When it comes to the power of imagination, it is hard to top either liberals or children. On the night before Christmas, millions of representatives of both groups had their wishes fulfilled: for the kiddies, gifts from Santa Claus (really their parents in disguise); for liberals, a federally restructured health care system courtesy of Senate Democrats (who don't even bother to dress up as the taxpayers who will actually foot the bill).
For an example of the latter's childlike enthusiasm, behold the visions of sugar-plums dancing in New York Times columnist Paul Krugman's head. The more substantive part of his Christmas Eve column revises Charles Dickens' A Christmas Carol. The way Krugman tells it, come 2014, the Cratchits can rely on the federal government for Tiny Tim's health insurance rather than Ebeneezer Scrooge.
God bless us, everyone. But as easy as it is to mock an alleged grown-up for reasoning along Krugman's lines, one must confront an uncomfortable fact: much of what liberals imagine eventually becomes what passes for reality in Washington. By contrast, conservatives tend to lack imagination, preferring to think of themselves as members of the Beltway's reality-based enclave.
Realism has its virtues, of course. But what conservatives often practice is really a kind of stoicism in which they resign themselves to living in the America of liberal imagination. The Senate roll call had barely been read last Thursday before right-thinking types were sullenly declaring the battle lost and predicting they'd never have the votes to undo what the Senate Democrats had just done.
So bound are they by liberal rules the best Senate Republican leaders could hope to do was offer amendments to trip up the Democrats by catching them in some kind of contradiction. Why, did you know that by voting for this health care bill Democrats might cut Medicare? Or raise taxes on people outside the richest 1 percent of taxpayers? Or give sweetheart deals to red-state Democrats like Ben Nelson and Mary Landrieu?
Creative liberals can sometimes be more realistic than their opponents. They are more effective at mobilizing constituencies that stand to benefit from Washington power grabs than the other side is at mobilizing the people who will see their money stolen, their rights imperiled, their values trampled upon, and their status quo upset. Liberals can afford to expand government incrementally because the "ratchet effect" described by economist Robert Higgs renders most of the marginal encroachments irreversible.
The ratchet effect is real, but the reason it looks as ironclad as a law of physics is that the countervailing influence is practically nonexistent. The Senate passes a bill that imposes an individual mandate to purchase health insurance that was unpopular even in Massachusetts, that increases taxes and spending, that compels taxpayer subsidies of abortion, that polls badly, and that is vastly from what already passed the House. And Republicans want to talk about Medicare cuts.
Here is the difference: Many Republicans are looking for issues to use successfully against the Democrats in the 2010 elections. Fair enough. But then what? Democrats are looking to create conditions that will favor them over the long term by building a bigger government secure enough to survive temporary electoral setbacks.

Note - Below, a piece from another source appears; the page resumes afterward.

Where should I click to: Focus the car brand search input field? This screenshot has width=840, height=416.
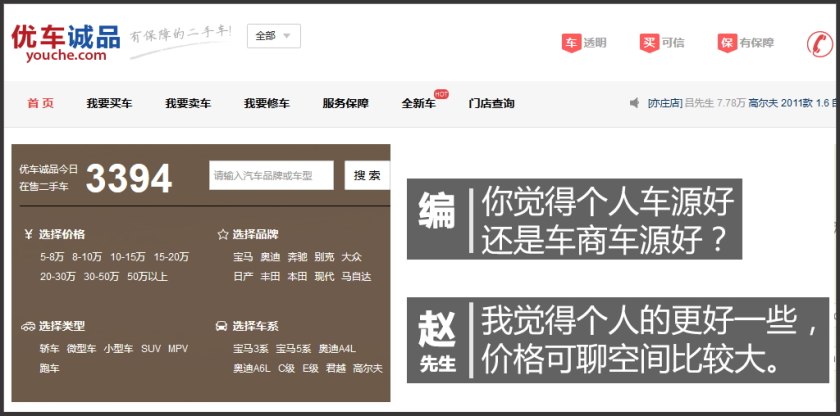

Back when he was still a senior editor at National Review, Joseph Sobran pointed out, "The real opposite of a legislating party is not a foot-dragging party, but a party of repeal." The filibuster is a very fine thing, but what would really have Nancy Pelosi and Harry Reid quaking in their boots is the prospect of "a conservative Congress whose chief business will be chopping down the jungle of bad laws that oppress us, laws that range from misconceived to iniquitous and unconstitutional."
Politically unrealistic, you say? Perhaps, but how is it any less realistic than a strategy that seeks to keep taxes and spending under control while accepting the permanent growth of the federal government as inevitable? Even if, say, the health care legislation cannot be defeated or repealed, it opponents should think of ways to attack its taxes, subsidies, and regulations, and to use its trappings to promote a real national free market.
Anything less would be a failure of imagination. Think: Tiny Tim, taxpayer. If conservatives were ever to become as imaginative as liberals, it would scare the Dickens out of Paul Krugman.